It all happened so fast — the nausea, a faint pink line, the deep-down knowing, the call to the doctor, the hope, the excitement. Then came the stomachache, the blood, the call to the doctor, the second pregnancy test. Last came the tears — the great flood of tears. No baby. No hope. Just a deep well of sadness.
My miscarriage came early in our marriage. We hadn’t experienced much heartache as a couple, and this — our first big storm — was hardest of all on me.
My husband wanted to fix it — wanted to make the pain go away — but he was at a loss of what to do. He, too, was sad. But he grieved differently than me.
For those of you walking through that same story, my heart breaks with you. Here are a few things you can do for your wife as you love her after a miscarriage:
Let her grieve
That dreadful day, I came home and cried for hours while my husband just held me and rubbed my back. It was the best thing he could have done. My friend, Sarah, went through the same experience and said this about her husband: “He just let me sob. What I needed at that time was someone to just let me cry — ugly cry. We all process loss in different ways, and for me, crying was a huge release. I needed to be held and allowed to mourn the loss at my own pace. Now, I’ll cry at sudden times for little to no reason at all and he just holds my hand. The pain is still real, just less.”
Tell her it’s not her fault
I remember thinking that I was somehow responsible for my miscarriage. Maybe if I hadn’t had that cup of coffee, or if I had gone running or taken a prenatal vitamin, this wouldn’t have happened. But my sweet husband kept telling me over and over that the miscarriage was not my fault and that life was in the Lord’s hands to give and take.
Help her honor the child
My friend said she painted a picture for her baby and her husband built the frame. I wrote a letter to my unborn child and read it to my husband.
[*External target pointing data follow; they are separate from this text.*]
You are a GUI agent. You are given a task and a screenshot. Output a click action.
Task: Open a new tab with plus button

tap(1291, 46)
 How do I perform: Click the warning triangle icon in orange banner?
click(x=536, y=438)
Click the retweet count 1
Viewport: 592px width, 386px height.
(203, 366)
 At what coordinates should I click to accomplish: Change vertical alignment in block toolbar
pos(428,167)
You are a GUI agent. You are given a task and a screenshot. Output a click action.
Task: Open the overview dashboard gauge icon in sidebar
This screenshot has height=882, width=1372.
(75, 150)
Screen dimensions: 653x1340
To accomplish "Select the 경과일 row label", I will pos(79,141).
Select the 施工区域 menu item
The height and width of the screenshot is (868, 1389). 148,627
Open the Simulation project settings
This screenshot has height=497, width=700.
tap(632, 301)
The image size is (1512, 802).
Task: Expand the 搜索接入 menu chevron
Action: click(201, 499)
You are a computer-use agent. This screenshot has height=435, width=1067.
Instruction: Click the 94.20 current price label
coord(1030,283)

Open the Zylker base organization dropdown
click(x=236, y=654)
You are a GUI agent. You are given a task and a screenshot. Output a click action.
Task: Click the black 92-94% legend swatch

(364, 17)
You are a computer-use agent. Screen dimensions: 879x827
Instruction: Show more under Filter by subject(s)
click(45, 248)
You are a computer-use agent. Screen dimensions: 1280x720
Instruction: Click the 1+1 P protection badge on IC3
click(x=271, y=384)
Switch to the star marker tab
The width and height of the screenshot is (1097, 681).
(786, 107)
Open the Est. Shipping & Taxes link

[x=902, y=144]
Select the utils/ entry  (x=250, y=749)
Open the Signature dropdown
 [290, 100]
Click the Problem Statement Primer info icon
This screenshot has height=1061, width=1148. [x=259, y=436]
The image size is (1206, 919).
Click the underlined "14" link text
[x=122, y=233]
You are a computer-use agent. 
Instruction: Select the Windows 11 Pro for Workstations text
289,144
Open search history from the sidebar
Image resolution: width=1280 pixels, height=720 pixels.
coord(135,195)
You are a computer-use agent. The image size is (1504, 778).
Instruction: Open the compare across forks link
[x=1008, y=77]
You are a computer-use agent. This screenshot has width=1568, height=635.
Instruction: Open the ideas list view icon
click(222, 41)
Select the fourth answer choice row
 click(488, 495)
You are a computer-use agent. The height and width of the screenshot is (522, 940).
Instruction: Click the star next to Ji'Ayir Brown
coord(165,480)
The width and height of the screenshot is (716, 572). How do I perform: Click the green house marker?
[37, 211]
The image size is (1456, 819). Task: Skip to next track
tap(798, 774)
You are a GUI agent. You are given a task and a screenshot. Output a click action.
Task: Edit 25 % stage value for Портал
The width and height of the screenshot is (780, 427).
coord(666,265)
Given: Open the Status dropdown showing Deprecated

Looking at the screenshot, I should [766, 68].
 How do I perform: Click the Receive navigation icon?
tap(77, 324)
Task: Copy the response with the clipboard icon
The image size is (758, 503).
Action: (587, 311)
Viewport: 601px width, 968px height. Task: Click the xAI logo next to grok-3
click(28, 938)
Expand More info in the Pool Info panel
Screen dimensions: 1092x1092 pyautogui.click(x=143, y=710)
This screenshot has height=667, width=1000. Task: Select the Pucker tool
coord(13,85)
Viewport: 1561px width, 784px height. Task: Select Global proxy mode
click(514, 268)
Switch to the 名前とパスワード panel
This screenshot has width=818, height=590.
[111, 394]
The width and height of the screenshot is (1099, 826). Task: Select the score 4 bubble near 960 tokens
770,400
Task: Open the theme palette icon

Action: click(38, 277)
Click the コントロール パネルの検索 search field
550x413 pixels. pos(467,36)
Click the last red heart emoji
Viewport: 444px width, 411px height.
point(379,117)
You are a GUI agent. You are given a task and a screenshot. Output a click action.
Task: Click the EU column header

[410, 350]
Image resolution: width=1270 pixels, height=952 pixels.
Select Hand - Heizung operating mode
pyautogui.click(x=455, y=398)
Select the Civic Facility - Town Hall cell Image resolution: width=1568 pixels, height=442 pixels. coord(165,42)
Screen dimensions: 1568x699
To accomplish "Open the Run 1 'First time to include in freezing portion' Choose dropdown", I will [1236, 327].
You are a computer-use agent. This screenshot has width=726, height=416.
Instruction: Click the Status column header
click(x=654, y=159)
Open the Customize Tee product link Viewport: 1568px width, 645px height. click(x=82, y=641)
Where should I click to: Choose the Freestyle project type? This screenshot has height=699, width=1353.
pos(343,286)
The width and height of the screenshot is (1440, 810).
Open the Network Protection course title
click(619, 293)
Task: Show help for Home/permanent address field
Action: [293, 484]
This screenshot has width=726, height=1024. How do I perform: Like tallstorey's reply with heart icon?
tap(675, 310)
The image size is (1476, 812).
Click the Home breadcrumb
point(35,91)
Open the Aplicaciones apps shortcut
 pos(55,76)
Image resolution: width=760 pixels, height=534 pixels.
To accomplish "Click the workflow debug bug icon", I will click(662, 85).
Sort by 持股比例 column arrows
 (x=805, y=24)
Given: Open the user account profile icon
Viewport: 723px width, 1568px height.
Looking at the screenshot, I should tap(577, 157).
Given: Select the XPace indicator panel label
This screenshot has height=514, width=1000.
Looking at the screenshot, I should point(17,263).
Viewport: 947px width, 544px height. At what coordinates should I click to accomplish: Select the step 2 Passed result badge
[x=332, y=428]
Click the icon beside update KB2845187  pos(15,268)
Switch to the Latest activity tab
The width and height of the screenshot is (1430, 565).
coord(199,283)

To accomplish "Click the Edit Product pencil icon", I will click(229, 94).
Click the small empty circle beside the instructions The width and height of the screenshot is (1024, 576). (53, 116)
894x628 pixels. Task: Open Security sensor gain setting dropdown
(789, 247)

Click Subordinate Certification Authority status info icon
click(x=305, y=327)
Other ideas are to support a Compassion Child or plant a memorial tree or garden in honor of the one who died.
Talking about the details after a miscarriage can be extremely hard. A friend named Stephanie said that one of the best things her husband did for her was to answer questions from other friends and family so she didn’t have to.
Remind her of what is true
After she’s had some space to grieve and some time to weep, build up your wife in truth. Read Scripture together. Pray together. Tell her that you love her. Help her mentally focus on the hope she does have.
Losing a child, even before they’re born, is truly tragic. But you can love your wife well through the pain, and your marriage can grow deeper and your faith become stronger.